Longitudinal fluctuations and decorrelations of anisotropic flows at energies available at the CERN Large Hadron Collider and at the BNL Relativistic Heavy Ion Collider

We perform a systematic study on the decorrelation of anisotropic flows along the pseudorapidity in relativistic heavy-ion collisions at the CERN Large Hadron Collider (LHC) and BNL Relativistic Heavy Ion Collider (RHIC) energies. The dynamical evolution of the quark-gluon plasma fireball is simulated via the CLVisc (ideal) (3 + 1)-dimensional hydrodynamics model, with the fully fluctuating initial condition from the A-Multi-Phase-Transport (AMPT) model. A detailed analysis is performed of the longitudinal decorrelations of elliptic, triangular, and quadrangular flows in terms of flow vectors, flow magnitudes, and flow orientations (event planes). It is found that pure flow magnitudes have a smaller longitudinal decorrelation than pure flow orientations, and the decorrelation of flow vectors is a combined effect of both flow magnitudes and orientations. The longitudinal decorrelation of elliptic flow has a strong and nonmonotonic centrality dependence due to the initial elliptic collision geometry: the smallest decorrelation in midcentral collisions. In contrast, the decorrelations of triangular and quadrangular flows have a weak centrality dependence, with slightly larger decorrelations in more peripheral collisions.
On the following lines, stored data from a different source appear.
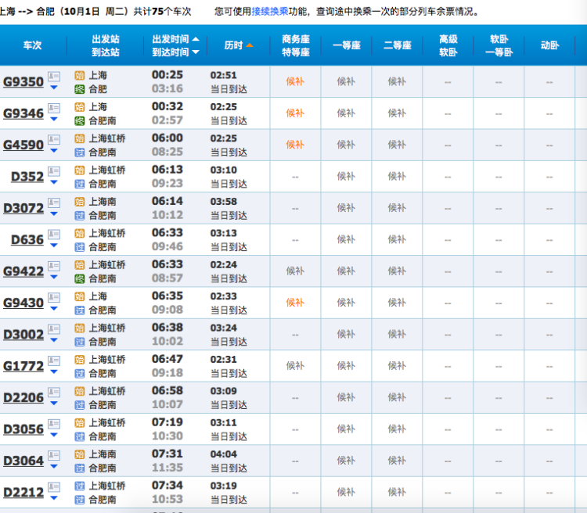Sort the list by 历时 duration

coord(239,45)
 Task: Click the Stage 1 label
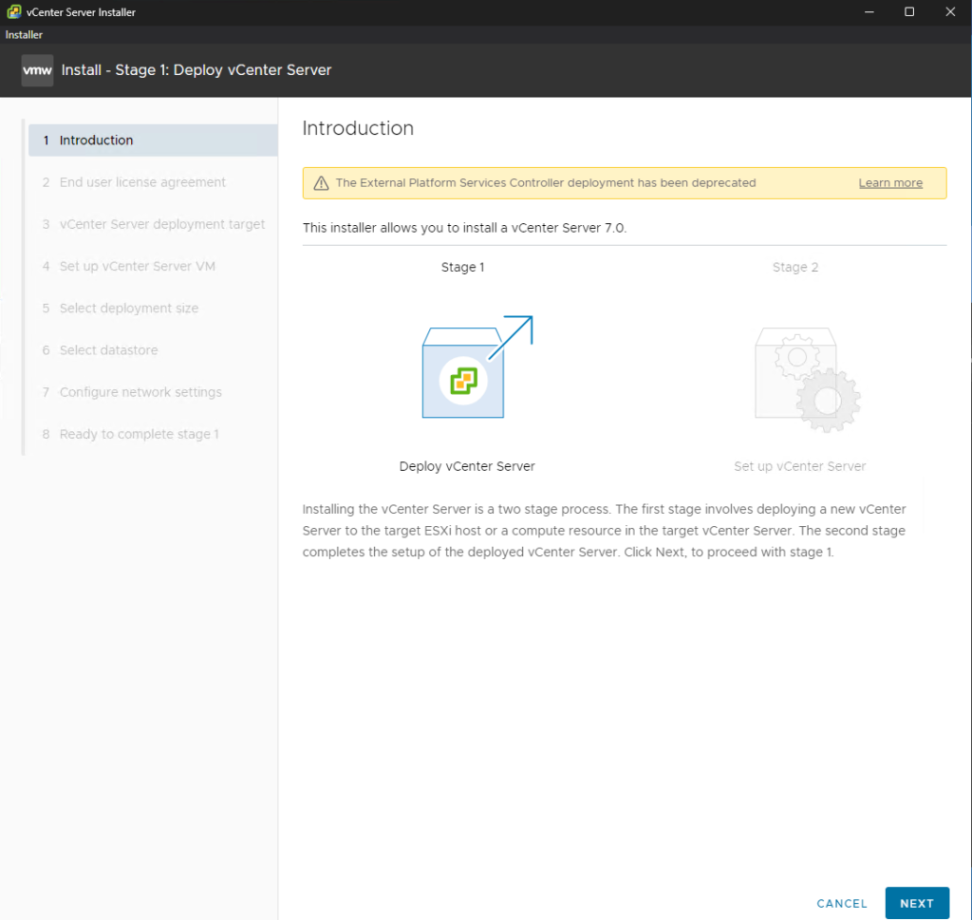(462, 268)
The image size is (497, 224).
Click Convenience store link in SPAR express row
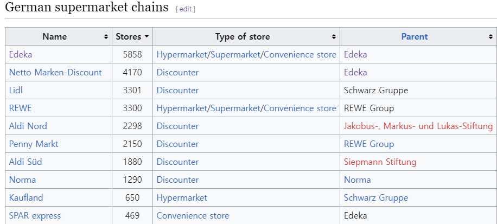click(193, 215)
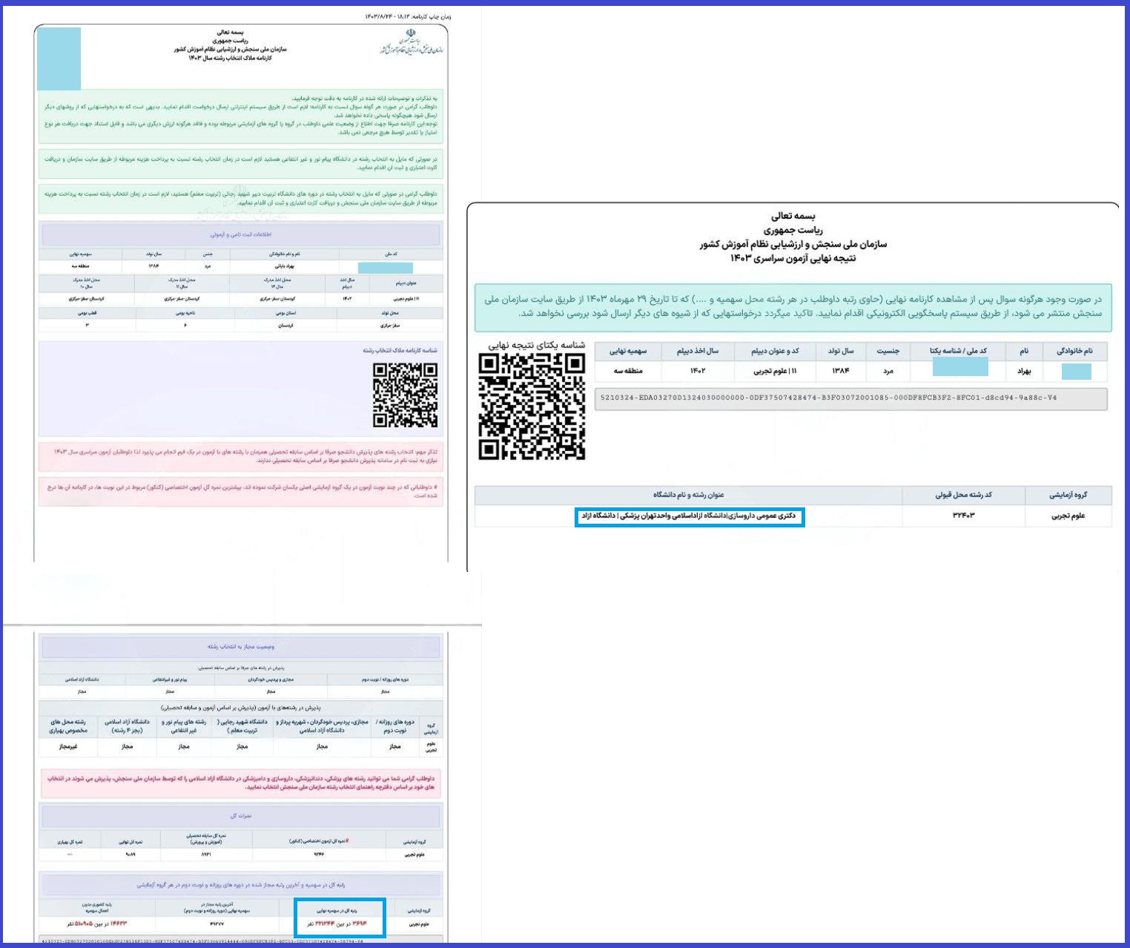Click the Sanjesh organization logo at the report top
Image resolution: width=1130 pixels, height=948 pixels.
click(409, 43)
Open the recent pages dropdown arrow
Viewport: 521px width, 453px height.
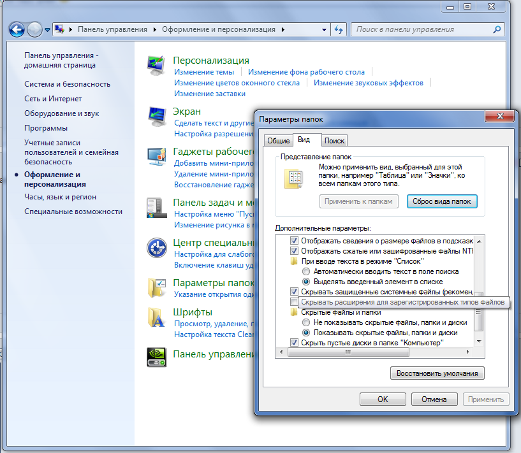[x=47, y=30]
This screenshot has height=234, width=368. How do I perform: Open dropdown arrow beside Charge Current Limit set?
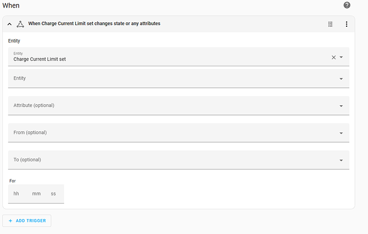341,57
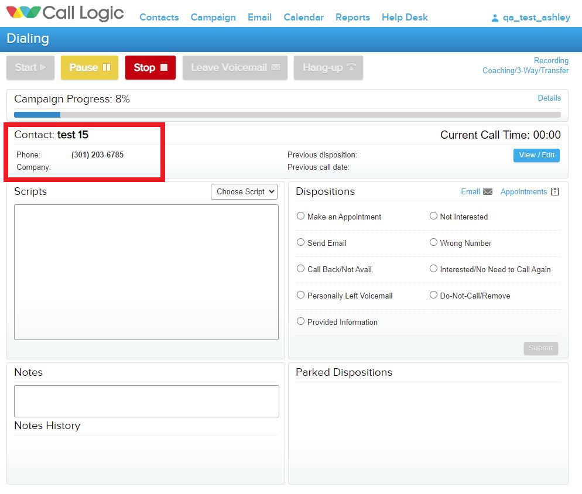
Task: Mark disposition as Wrong Number
Action: click(434, 242)
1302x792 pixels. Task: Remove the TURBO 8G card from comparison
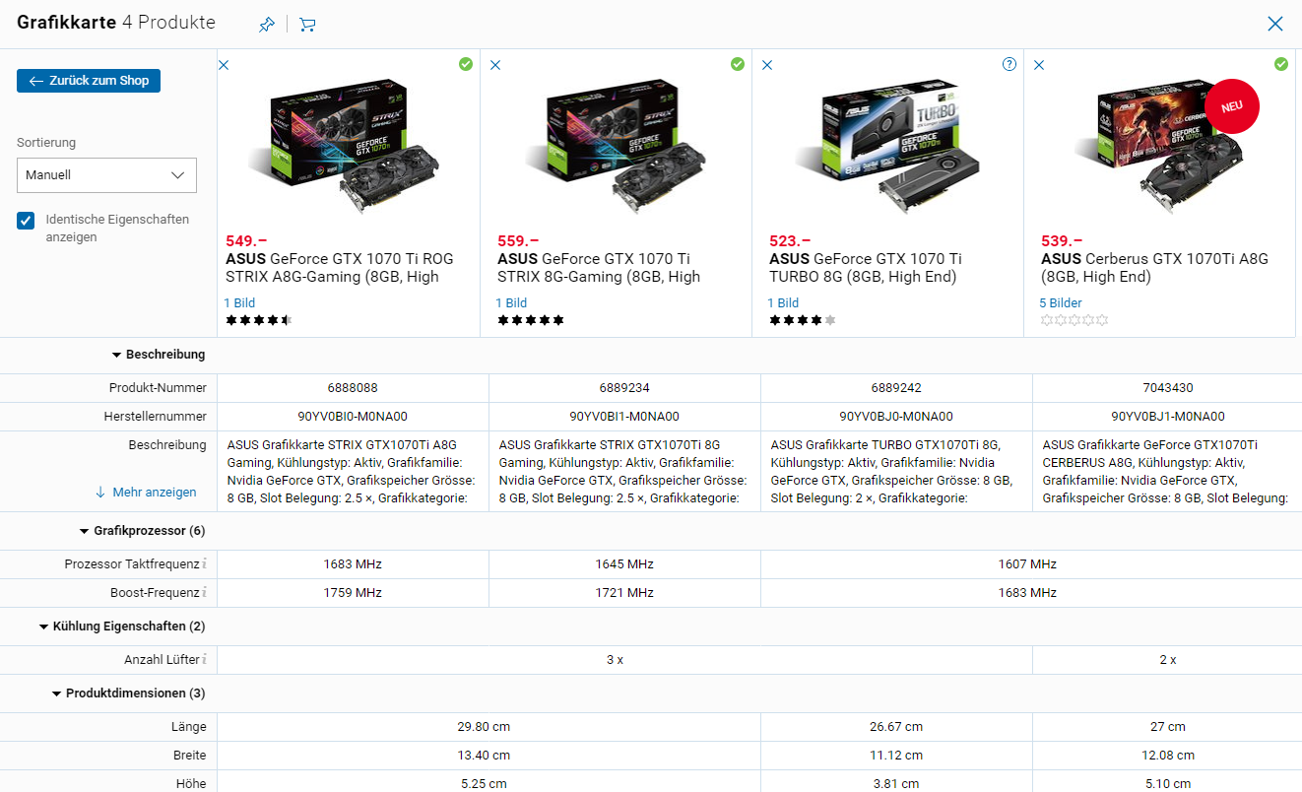click(767, 65)
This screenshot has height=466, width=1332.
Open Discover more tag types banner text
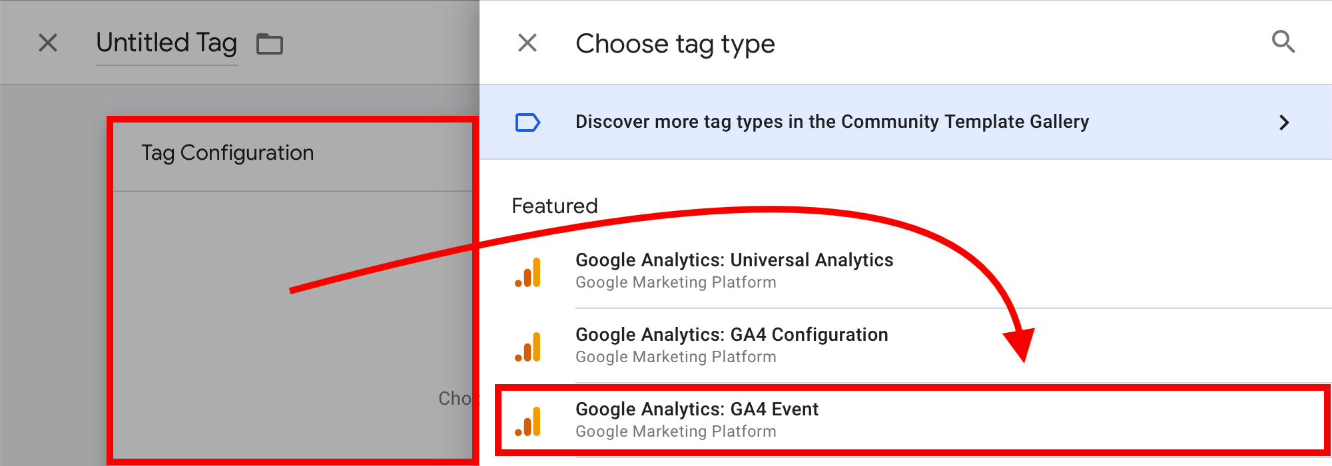[832, 122]
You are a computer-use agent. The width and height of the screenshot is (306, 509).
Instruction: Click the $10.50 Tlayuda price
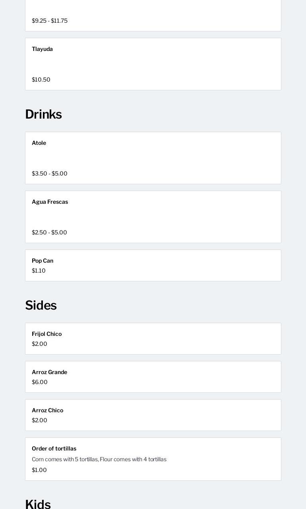pyautogui.click(x=41, y=80)
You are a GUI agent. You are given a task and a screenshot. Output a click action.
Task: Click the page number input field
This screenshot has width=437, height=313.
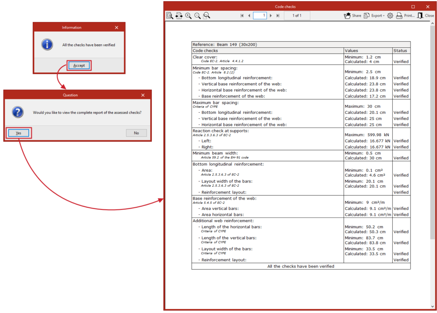click(260, 16)
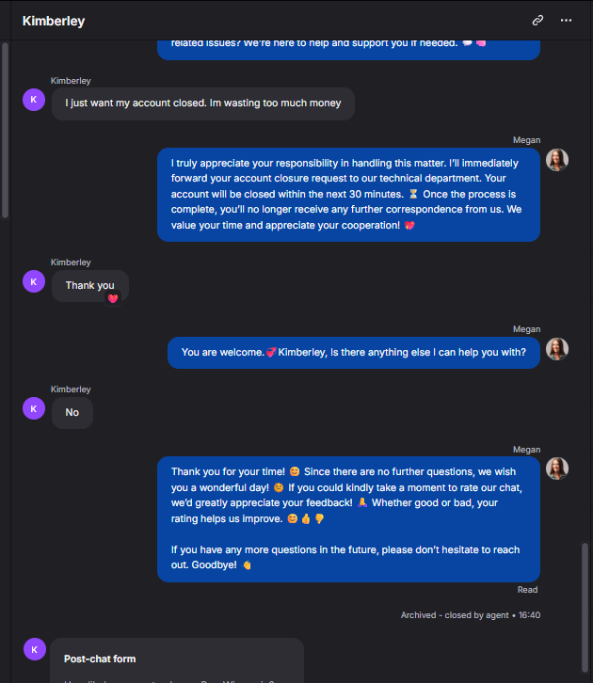Select the 'Kimberley' chat title in header
Image resolution: width=593 pixels, height=683 pixels.
(x=54, y=21)
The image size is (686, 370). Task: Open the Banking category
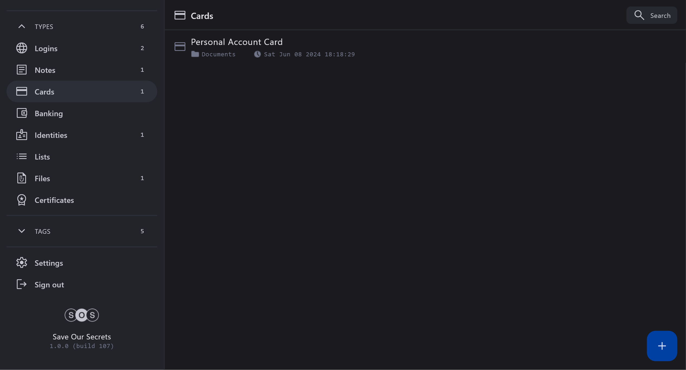point(49,113)
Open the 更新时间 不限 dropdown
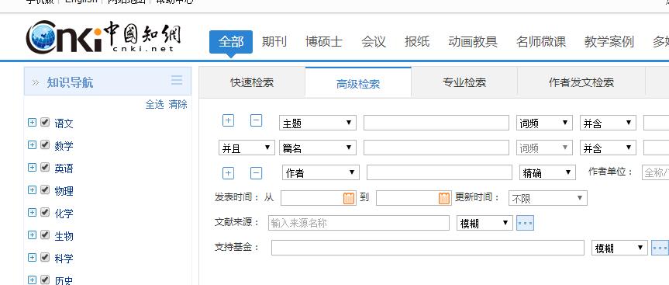The image size is (669, 285). [x=548, y=198]
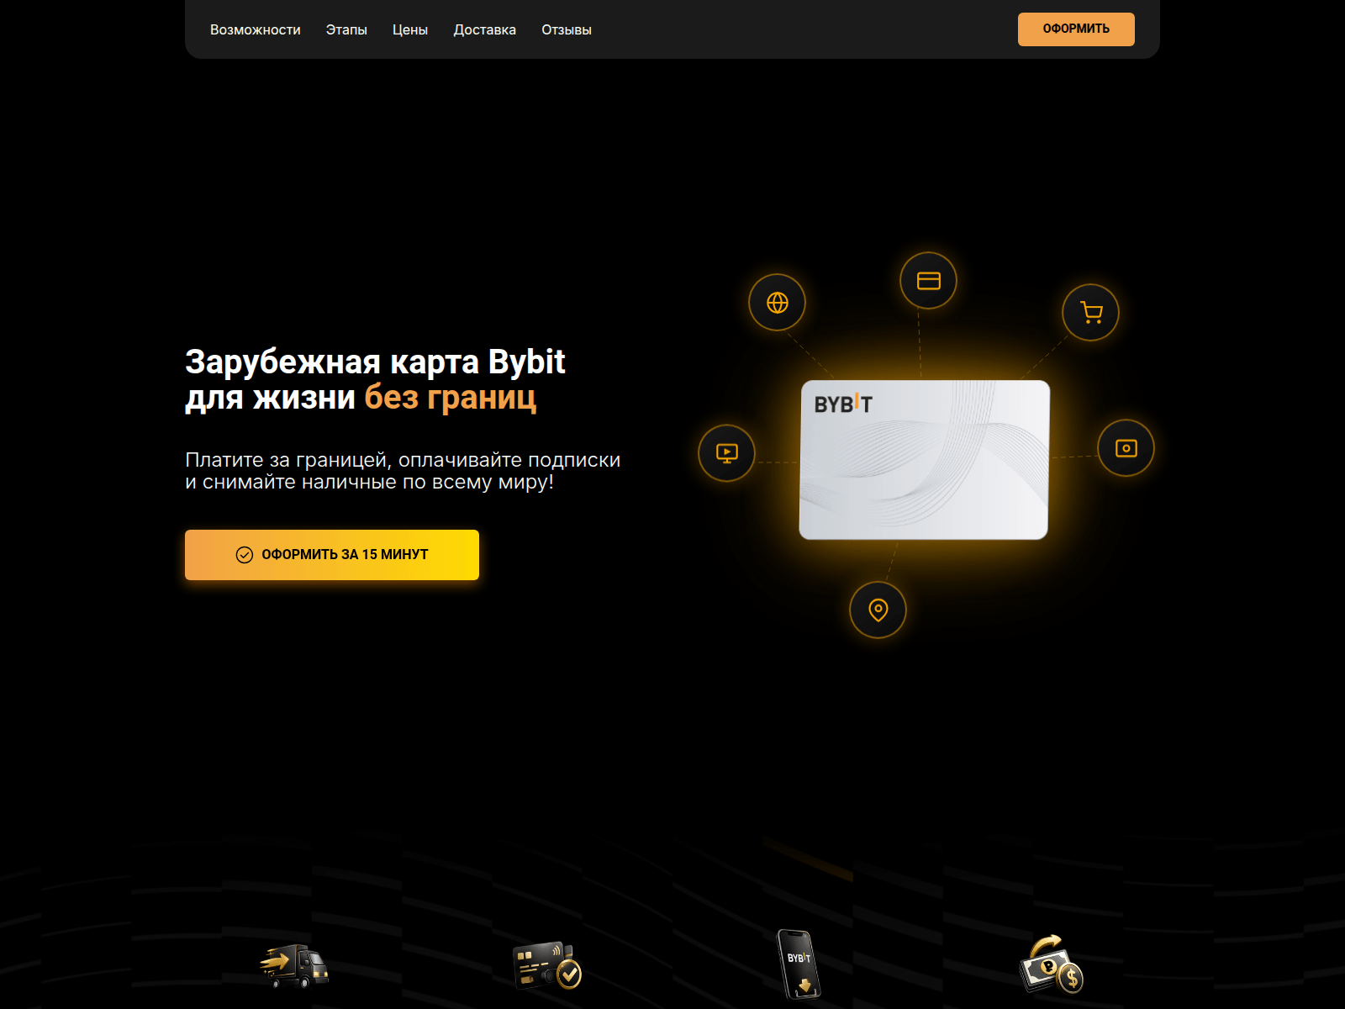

Our numerical results for Pb Pb collisions at the LHC are in good agreement with the ATLAS data, while our RHIC results predict much larger longitudinal decorrelations compared to the LHC. We further analyze the longitudinal structures of the AMPT initial conditions and find that the final-state longitudinal decorrelation effects are strongly correlated with the lengths of the initial string structures in the AMPT model. The decorrelation effects are typically larger at lower collision energies and in more peripheral collisions due to the shorter lengths of the string structures in the initial states.